* Source data *
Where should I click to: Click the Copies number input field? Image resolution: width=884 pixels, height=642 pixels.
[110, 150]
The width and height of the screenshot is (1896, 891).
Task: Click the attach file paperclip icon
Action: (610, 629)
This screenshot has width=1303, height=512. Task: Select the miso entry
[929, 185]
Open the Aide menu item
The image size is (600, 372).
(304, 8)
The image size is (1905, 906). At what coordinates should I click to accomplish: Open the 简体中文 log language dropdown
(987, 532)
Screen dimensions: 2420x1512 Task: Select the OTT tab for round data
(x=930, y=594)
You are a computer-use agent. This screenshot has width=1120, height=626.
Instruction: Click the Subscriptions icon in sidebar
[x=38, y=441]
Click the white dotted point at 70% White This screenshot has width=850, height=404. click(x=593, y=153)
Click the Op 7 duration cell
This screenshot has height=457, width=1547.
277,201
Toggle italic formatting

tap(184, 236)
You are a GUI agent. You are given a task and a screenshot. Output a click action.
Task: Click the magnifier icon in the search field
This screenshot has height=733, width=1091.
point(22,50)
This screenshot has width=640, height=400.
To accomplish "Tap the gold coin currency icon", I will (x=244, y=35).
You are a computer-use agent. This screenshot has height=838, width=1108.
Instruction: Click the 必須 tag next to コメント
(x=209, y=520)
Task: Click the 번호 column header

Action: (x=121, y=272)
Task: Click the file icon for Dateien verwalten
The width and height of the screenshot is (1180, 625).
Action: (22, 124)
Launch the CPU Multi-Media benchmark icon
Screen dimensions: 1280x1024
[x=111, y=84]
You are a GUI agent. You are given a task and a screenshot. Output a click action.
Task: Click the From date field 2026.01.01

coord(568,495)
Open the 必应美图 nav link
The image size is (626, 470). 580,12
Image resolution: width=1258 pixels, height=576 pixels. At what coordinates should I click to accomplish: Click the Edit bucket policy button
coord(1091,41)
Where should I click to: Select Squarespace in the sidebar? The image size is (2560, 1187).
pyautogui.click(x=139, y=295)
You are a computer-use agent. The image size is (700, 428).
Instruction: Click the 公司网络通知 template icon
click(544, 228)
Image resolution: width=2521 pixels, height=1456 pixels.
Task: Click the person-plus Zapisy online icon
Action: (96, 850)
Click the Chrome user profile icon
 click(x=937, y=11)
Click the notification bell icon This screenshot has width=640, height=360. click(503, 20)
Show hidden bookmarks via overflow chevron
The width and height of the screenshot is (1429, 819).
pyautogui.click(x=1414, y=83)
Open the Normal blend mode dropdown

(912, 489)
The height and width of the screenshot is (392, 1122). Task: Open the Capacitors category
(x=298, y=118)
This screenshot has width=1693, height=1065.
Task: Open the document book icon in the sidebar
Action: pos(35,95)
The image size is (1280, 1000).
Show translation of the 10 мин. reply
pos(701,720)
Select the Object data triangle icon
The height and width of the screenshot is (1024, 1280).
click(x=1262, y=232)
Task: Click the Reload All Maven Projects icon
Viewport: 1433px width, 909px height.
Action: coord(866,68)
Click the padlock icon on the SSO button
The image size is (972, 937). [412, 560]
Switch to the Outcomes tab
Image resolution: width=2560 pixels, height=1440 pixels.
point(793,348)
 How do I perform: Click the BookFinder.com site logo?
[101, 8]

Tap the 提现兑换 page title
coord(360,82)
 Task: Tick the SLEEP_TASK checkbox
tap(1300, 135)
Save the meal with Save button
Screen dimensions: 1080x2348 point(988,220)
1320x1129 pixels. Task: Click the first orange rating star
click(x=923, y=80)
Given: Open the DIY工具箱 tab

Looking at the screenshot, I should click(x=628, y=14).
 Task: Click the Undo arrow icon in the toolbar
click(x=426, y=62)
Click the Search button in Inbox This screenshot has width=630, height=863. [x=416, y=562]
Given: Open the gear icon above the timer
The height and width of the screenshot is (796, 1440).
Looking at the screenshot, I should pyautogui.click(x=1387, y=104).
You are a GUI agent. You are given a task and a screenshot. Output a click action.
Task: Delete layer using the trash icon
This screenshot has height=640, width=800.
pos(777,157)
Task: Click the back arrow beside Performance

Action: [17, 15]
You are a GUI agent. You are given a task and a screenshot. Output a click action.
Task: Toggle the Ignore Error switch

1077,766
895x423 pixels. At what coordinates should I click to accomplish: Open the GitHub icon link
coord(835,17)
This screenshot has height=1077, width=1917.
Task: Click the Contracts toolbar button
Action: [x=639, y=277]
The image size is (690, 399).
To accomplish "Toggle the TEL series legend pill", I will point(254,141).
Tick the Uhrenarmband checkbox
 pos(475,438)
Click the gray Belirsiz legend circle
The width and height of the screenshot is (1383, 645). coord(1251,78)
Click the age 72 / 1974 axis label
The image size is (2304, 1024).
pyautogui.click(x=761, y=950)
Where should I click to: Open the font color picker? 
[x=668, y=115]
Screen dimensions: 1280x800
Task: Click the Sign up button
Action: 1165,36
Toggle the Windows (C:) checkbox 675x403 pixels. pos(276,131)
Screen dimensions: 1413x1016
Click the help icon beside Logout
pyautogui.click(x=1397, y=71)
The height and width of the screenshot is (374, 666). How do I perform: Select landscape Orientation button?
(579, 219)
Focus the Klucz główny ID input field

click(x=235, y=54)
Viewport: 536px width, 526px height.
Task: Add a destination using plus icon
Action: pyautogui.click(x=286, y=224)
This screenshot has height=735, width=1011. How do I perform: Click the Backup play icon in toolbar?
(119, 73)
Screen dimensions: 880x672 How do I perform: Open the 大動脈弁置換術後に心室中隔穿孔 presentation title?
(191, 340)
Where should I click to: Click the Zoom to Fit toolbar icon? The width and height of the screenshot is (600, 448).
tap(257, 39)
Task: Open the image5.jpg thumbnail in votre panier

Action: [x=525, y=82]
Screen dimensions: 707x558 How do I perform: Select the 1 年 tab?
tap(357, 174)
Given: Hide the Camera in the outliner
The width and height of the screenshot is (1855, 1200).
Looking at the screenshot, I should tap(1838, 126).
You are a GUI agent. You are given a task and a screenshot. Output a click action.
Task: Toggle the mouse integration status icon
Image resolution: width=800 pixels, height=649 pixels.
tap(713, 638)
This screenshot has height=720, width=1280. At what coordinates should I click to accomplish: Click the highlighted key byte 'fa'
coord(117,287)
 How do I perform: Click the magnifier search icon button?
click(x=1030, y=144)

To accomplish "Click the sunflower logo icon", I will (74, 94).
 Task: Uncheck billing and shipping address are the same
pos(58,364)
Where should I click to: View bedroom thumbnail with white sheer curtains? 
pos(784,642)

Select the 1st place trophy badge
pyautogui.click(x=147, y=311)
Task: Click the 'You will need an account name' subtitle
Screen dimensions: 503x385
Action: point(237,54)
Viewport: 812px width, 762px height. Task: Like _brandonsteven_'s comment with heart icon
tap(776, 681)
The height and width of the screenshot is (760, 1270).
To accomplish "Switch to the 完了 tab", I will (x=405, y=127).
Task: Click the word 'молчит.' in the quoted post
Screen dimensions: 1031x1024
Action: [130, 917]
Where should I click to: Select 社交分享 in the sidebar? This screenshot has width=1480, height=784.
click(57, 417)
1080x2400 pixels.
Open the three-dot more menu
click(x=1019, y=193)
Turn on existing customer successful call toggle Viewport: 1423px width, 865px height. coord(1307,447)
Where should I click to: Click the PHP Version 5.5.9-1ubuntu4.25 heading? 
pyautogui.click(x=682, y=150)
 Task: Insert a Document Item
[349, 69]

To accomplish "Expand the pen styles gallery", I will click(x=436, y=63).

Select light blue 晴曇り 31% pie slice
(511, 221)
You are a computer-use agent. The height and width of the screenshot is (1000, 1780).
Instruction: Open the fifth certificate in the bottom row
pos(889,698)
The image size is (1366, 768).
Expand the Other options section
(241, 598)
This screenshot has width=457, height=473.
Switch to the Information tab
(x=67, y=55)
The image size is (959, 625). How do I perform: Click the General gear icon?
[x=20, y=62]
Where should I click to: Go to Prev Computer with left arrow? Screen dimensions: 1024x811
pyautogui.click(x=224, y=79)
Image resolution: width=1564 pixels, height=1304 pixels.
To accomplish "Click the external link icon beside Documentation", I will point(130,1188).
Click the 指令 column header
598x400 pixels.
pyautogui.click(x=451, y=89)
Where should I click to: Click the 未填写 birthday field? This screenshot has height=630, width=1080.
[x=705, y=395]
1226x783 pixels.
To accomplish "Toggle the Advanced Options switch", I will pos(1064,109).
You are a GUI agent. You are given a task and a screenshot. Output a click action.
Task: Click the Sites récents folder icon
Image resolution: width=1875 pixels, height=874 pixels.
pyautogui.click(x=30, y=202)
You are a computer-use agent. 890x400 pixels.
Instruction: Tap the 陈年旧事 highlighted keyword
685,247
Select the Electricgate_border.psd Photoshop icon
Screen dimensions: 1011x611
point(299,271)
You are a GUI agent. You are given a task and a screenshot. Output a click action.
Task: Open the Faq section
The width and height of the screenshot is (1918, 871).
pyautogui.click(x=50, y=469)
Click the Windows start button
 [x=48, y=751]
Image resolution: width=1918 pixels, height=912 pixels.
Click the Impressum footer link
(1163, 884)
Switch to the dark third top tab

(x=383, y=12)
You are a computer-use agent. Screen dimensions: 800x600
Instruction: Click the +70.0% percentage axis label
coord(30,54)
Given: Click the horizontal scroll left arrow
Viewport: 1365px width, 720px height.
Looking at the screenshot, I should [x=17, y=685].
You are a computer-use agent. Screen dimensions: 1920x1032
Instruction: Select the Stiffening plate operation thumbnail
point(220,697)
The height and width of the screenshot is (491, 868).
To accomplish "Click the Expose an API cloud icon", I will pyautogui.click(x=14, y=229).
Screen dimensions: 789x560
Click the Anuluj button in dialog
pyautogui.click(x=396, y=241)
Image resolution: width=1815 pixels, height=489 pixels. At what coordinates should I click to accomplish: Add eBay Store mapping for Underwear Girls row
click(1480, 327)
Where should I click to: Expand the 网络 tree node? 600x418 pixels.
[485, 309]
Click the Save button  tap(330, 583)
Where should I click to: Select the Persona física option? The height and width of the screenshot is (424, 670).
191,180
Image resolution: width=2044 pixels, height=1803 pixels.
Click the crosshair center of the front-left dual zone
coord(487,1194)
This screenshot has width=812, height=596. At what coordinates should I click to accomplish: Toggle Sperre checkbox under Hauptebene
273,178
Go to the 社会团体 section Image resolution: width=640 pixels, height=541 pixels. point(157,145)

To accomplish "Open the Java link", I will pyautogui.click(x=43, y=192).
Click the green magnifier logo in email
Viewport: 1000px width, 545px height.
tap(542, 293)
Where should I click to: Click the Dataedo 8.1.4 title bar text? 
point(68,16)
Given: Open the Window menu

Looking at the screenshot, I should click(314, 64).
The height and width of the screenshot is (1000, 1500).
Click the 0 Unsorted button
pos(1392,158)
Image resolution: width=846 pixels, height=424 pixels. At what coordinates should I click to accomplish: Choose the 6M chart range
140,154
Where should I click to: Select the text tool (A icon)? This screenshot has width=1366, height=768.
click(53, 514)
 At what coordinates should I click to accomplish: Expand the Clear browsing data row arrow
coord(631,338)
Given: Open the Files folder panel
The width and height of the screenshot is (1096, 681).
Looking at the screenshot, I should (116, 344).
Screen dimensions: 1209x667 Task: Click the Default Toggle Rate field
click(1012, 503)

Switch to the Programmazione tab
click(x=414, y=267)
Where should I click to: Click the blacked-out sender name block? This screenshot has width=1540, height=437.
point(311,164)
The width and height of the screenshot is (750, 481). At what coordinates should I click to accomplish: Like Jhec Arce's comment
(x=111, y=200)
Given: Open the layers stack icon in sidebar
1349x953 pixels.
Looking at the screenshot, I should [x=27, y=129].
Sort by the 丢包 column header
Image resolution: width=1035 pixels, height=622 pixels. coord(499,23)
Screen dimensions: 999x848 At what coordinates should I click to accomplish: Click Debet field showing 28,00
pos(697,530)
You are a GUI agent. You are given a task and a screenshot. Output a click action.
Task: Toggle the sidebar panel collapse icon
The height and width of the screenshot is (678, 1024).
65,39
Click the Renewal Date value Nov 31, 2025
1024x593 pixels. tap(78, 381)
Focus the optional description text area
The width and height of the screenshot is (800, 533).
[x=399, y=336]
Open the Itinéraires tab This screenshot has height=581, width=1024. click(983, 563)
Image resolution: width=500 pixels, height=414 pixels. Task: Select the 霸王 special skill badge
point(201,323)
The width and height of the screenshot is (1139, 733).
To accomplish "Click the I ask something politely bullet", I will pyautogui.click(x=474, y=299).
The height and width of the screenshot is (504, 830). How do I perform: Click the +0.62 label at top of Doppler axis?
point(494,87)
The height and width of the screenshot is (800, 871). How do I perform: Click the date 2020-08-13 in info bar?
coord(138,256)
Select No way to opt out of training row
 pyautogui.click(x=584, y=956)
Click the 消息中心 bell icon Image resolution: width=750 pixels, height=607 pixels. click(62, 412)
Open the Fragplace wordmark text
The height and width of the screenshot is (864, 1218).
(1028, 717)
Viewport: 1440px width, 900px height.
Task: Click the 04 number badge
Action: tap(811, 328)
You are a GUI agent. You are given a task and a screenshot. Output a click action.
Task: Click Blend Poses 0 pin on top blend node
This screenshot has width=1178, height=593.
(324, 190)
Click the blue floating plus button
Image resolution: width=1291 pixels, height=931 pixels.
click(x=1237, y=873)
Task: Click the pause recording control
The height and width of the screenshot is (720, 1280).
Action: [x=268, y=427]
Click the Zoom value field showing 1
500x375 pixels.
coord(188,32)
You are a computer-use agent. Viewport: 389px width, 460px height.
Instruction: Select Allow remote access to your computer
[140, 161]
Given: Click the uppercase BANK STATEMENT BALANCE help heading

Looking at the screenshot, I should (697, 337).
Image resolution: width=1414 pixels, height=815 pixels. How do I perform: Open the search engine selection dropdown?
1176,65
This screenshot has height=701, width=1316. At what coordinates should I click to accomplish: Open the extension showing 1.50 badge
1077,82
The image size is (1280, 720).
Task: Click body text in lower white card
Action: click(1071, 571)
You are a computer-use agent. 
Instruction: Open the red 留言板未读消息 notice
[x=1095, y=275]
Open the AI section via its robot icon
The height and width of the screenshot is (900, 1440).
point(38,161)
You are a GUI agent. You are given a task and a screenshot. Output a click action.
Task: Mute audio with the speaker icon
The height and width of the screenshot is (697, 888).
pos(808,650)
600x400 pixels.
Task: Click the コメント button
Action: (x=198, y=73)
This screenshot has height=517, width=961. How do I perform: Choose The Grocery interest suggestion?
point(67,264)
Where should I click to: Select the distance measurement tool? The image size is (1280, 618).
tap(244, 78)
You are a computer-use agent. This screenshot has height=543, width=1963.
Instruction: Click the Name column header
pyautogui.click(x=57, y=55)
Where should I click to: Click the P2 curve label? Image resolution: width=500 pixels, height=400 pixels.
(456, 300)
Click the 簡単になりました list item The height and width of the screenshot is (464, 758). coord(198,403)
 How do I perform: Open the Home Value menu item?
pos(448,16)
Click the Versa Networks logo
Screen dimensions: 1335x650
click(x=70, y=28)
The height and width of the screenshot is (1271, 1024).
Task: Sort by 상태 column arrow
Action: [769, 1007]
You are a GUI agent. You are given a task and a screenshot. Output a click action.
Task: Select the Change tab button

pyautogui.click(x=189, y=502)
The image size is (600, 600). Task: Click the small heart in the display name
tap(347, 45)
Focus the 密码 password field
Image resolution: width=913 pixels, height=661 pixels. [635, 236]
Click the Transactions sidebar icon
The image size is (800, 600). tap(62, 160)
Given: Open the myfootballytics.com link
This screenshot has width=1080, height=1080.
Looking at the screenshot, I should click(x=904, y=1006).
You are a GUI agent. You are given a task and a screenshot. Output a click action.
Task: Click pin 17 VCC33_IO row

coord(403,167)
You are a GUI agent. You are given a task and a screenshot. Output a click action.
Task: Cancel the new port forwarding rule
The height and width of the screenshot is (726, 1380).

* What to work on *
Which lines of the material contain the string "panel"? List each of them.

* Solution for this task *
Given: Open the Files folder panel
Task: Toggle the sidebar panel collapse icon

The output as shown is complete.